Sleeping Bear Dunes National Lakeshore, where he served as a ranger on both North and South Manitou Island. He had been stationed in Arizona since 2000. People who knew Kris said that he had one of the brightest futures possible in the Parks Service.

I encourage the subcommittee to move quickly on this legislation so that we can post this tribute to Kris at a place that was very special to him.

Again, Chairman Thomas, thank you for your consideration of my testimony.


Thank you for the opportunity to submit testimony to the Subcommittee in support of both H.R. 1577, and S. 160. Both bills would name the Visitor Center in Organ Pipe Cactus National Monument in Arizona for Kris Eggle, a Park Ranger who lost his life in the line of duty last summer.

I like to thank the distinguished Senator from Arizona, Mr. McCain who has been instrumental in helping to move this legislation. I would also like to thank Chairman Radanovich and Chairman Pombo on the House side for their work on fixing a few technical and drafting errors in the original version of the legislation before House passage, and I thank Senator Thomas for his willingness to allow for consideration of the bill today.

Mr. Chairman, Kris Eggle was a brilliant young park ranger in one of the most beautiful units of the National Park system, when he was killed last summer by a drug smuggler who had crossed into the United States after committing two murders in Mexico.
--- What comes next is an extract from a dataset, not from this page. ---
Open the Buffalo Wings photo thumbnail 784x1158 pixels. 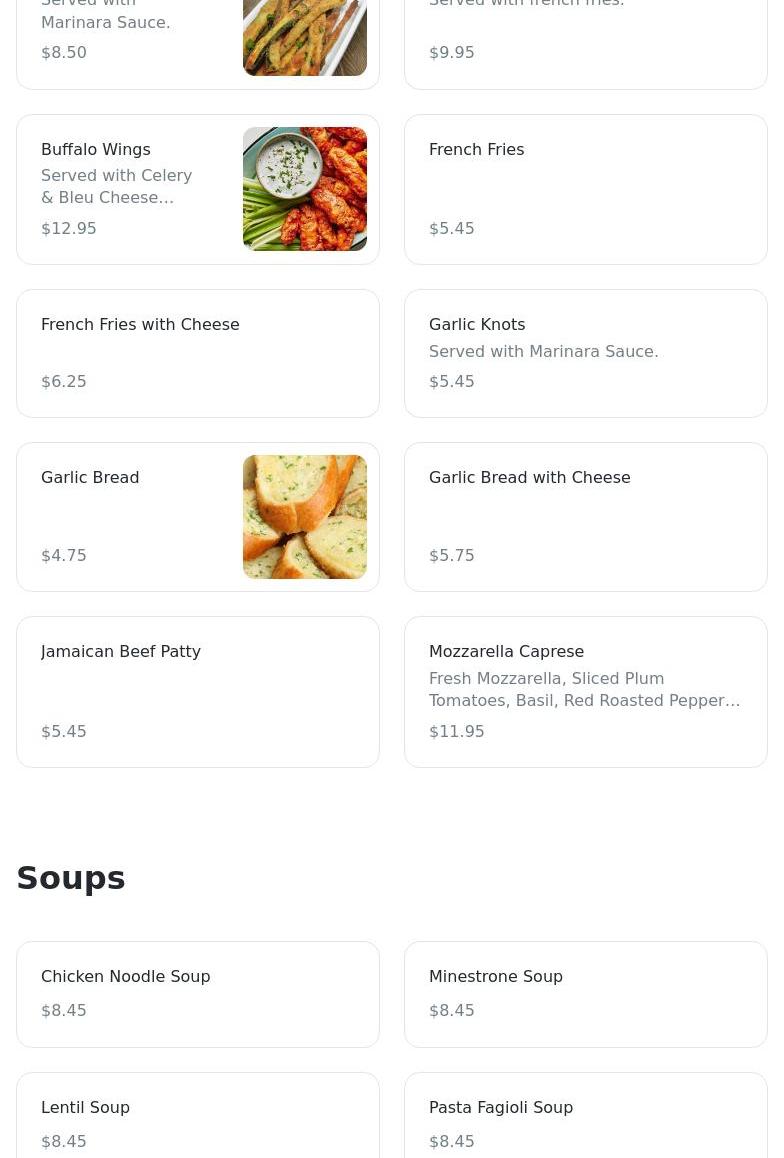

Last August, Kris and three U.S. Border Patrol officers responded after Mexican police reported that two armed fugitives had fled across the border into the U.S. A border patrol helicopter directed Eggle and the other officers to the location where the suspects had abandoned their vehicle. Kris pursued the smugglers on foot, prehending one suspect before he was shot and killed. Kris was only 28 years old. I have personally visited Organ Pipe Cactus National Monument on numerous occasions, as I know Senator McCain has. And I am certain that he would agree with me that "Organ Pipe"- —as it is often called-is one of the most strikingly beautiful units in the National Park system. It is, unfortunately, also one of the most dangerous.

According to the Fraternal Order of Police, it is a hotbed of illegal activity, a major thoroughfare for illegal aliens, and an area that is used heavily by drug smugglers. Just last year, some 200,000 illegal border-crossers and 700,000 pounds of drugs were intercepted at the park. This constant danger is something that rangers like Kris-who at this very moment are patrolling the vast and remote expanses of the Monument-have unfortunately become accustomed to.
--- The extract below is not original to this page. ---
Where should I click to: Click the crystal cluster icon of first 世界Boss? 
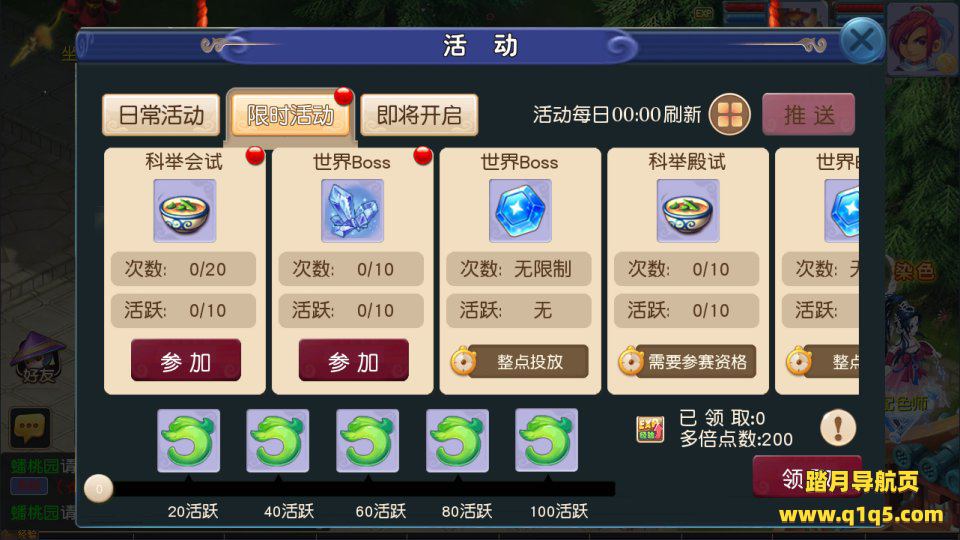[x=353, y=211]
Kris, like many BLM, Parks Service, and Forest Service law enforcement officers, was on the front lines on a battlefield we pay far too little attention to. He gave his life in service to this country, and we should all be proud of his heroism, and we should not forget.

By passing this bill today, this committee can help us to both memorialize Kris' personal sacrifice to this nation, and remind the American people of the perils faced, and sacrifices made by those public lands law enforcement officers who work each day to patrol our Parks, Refuges, and Forests-particularly those located along our increasingly dangerously porous international borders.
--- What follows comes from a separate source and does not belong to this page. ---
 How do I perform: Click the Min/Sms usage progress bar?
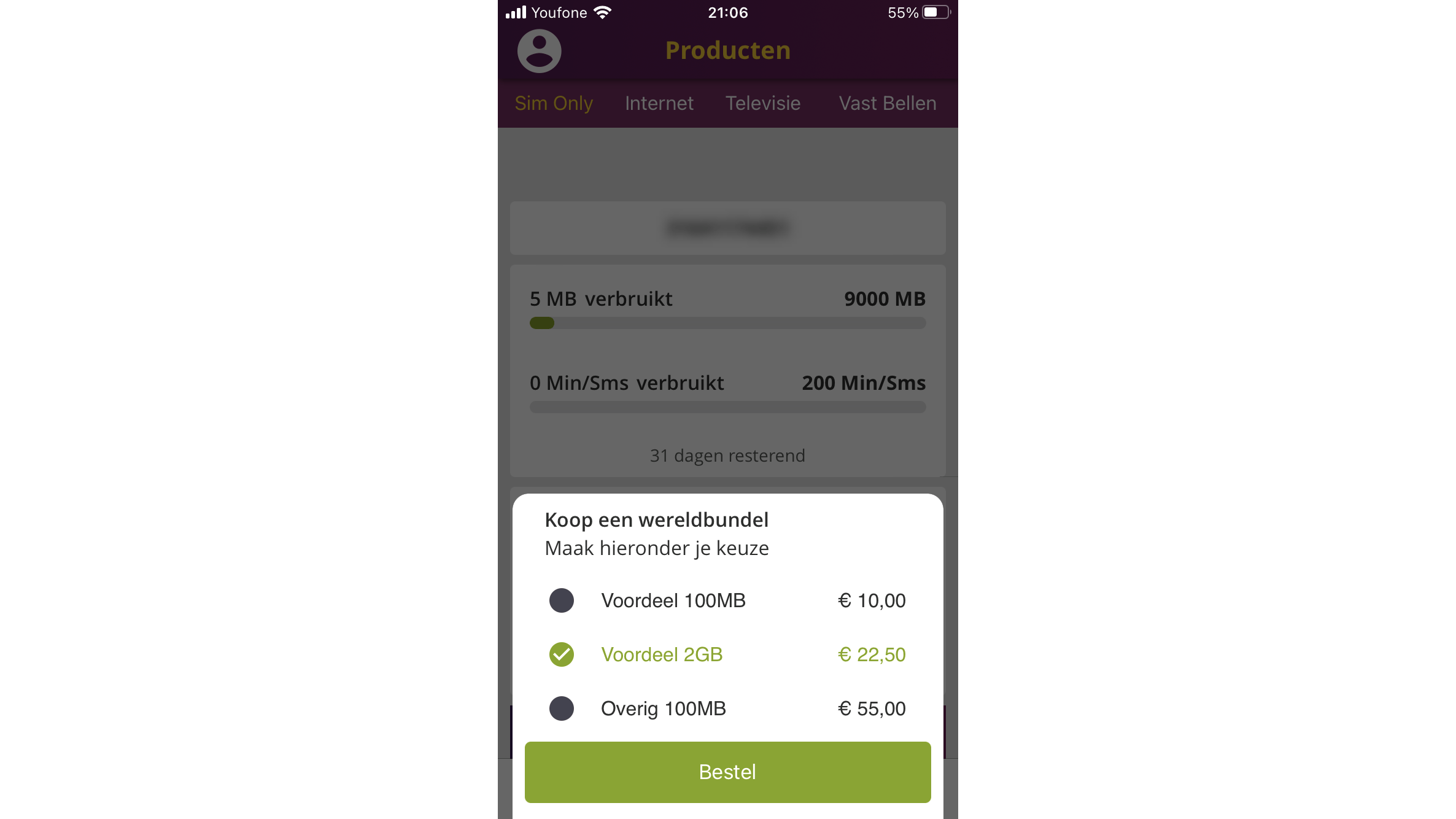click(727, 407)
Thank you again, Senator Thomas and members of the subcommittee.

STATEMENT OF THE SOCIETY OF VERTEBRATE PALEONTOLOGY, NORTHBROOK, IL We are very honored to testify on behalf of our more than 2000 professional and amateur members in support of S. 546, The Paleontological Resources Preservation Act. A heightened public interest in dinosaurs and other extinct life forms has given paleontologists an unprecedented opportunity to share with the public the excitement of recent advances in this fascinating science that records the history of life on our planet. Dinosaurs and fossils are now the window through which most young children get their first introduction to science, inspiring a life-long interest in science. White it is gratifying that the public has become more interested in the history of life on our planet, and while paleontologists have been eager to share this knowledge, heightened visibility has also led to the increased commercialization and deliberate destruction of fossils. This has led to a black market trade in fossils from foreign countries (in violation of export laws) and to the theft of fossils from public and private lands in the United States.